PROBLEM 1: In the post about an interfaith wedding, what reason does the writer give for why concern about religious differences was muted? Answer in one to three sentences.
PROBLEM 2: Continue the post about an interfaith wedding, starting after its last sentence.

══ EXTRACT PROVIDED

My Big, Fat Interfaith Wedding

I got married 23 years ago today. Okay, so our wedding wasn’t really big or fat. It was a relatively modest affair, in a tent in my backyard, organized in a matter of weeks. But it was a joyous occasion for us, and for the extended family on all sides: Reform Jews, Episcopalians and Congregationalists, Catholics who married in and became Protestants, and at least one Protestant who now attends a mosque. We had been dating on and off for 12 years, and any hesitation our parents felt about our intermarriage was outweighed by relief that we were finally getting off the fence. Anyway, the fact that my own parents had been happily intermarried for a quarter of a century by then, tended to mute any concern about religious differences.

When we decided on a rabbi and a minister to co-officiate at our ceremony, we signaled to our friends and family that we were going to respect and draw on both family religions. In 1987, there was no such thing as a community for interfaith families. The interfaith movement was actually born that same year, when a group of families in New York City set up an interfaith afterschool program for their children at the private Trinity School. By almost incredible coincidence, the minister closest to us and the one we chose to co-officiate, my husband’s wonderful first cousin, the Reverend Rick Spalding, co-taught with a rabbi in that interfaith afterschool program.

════
══ EXCERPTED DATA

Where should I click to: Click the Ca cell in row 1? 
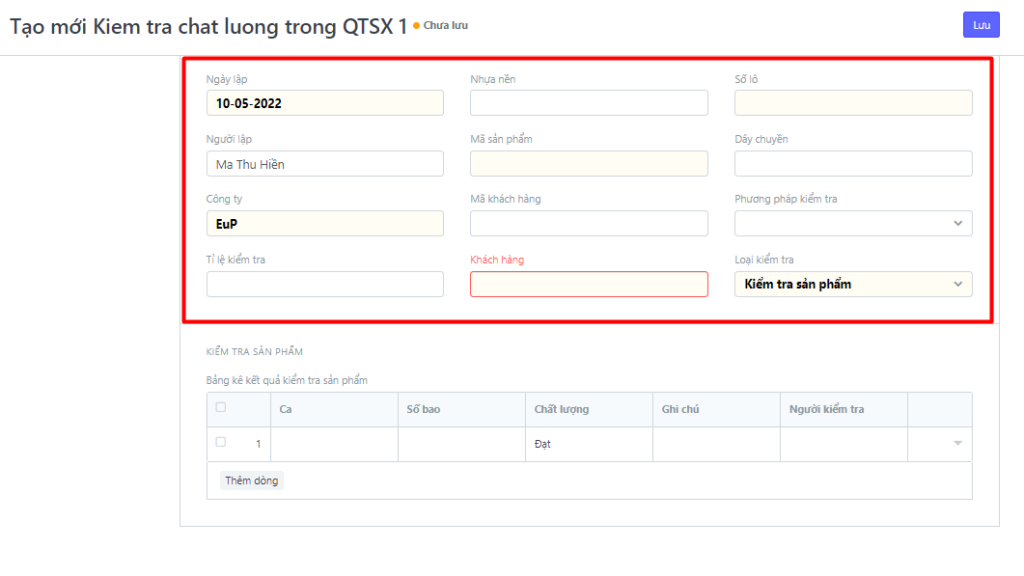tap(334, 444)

════
══ EXCERPTED DATA

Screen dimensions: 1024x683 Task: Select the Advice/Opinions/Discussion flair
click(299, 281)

════

FINAL RESULT 1: The writer's own parents had been happily intermarried for a quarter of a century by the time of the wedding. That example tended to mute any concern about religious differences.

FINAL RESULT 2:
Both because of his immersion in the interfaith culture of New York, and his family ties to us, Reverend Rick gave a warm and personal reflection at our wedding, casting our interfaithness in a most positive light. For a rabbi, we had to scrounge around a bit, after the rabbi at my temple refused to officiate. Finding a rabbi who would perform an interfaith marriage seemed to require my parents to make sotto voce inquiries, as if seeking a connection for some sort of illicit trade. I was grateful when they found Rabbi Benjamin Rudavsky, a brave and controversial rabbi who understood early on that rejecting interfaith couples is not good for the Jews. For me, the balance of the family warmth provided by Reverend Rick, and the ancient Jewish rituals and language provided by the rabbi, seemed fitting and right.

Although we met with both the Rabbi and the Reverend to plan our interfaith wedding service, we did not really have a plan for raising our children. In fact we were not ready for children yet at all, and we waited seven years before having our first child. But the idea that Rick was teaching those interfaith kids in New York certainly planted a seed of possibility in our minds.

Just three days after marrying, we set off to spend three years in Africa, and later spent three more years in Brazil. Ten years went by before we found ourselves settling back in the US with an infant and a toddler, and looking to establish a coherent religious identity for our family. In the meantime, the idea of an interfaith community had spread from New York to Washington, and as fate would have it, we settled right in the suburb where the DC interfaith group was beginning to take off. The rest, as they say, is history chronicled on this blog.

Today, I celebrate our 23 years as an accomplishment: a journey of passion and adventure, but also of hard work and compromises. Disagreements? There have been many. But I can say, with total honesty, that we have never had a disagreement about religious practice or theology, or how to raise our children as spiritual beings. We have found our interfaith community to be a font of inspiration, emotional support, and intellectual stimulation. And the essential interfaithness of our marriage has inspired creativity and heightened our mindfulness of family rituals and shared values.

 

Being Both: Embracing Two Religions in One Interfaith Family by Susan Katz Miller, available now in hardcover and eBook from Beacon Press.

6 Replies to “My Big, Fat Interfaith Wedding”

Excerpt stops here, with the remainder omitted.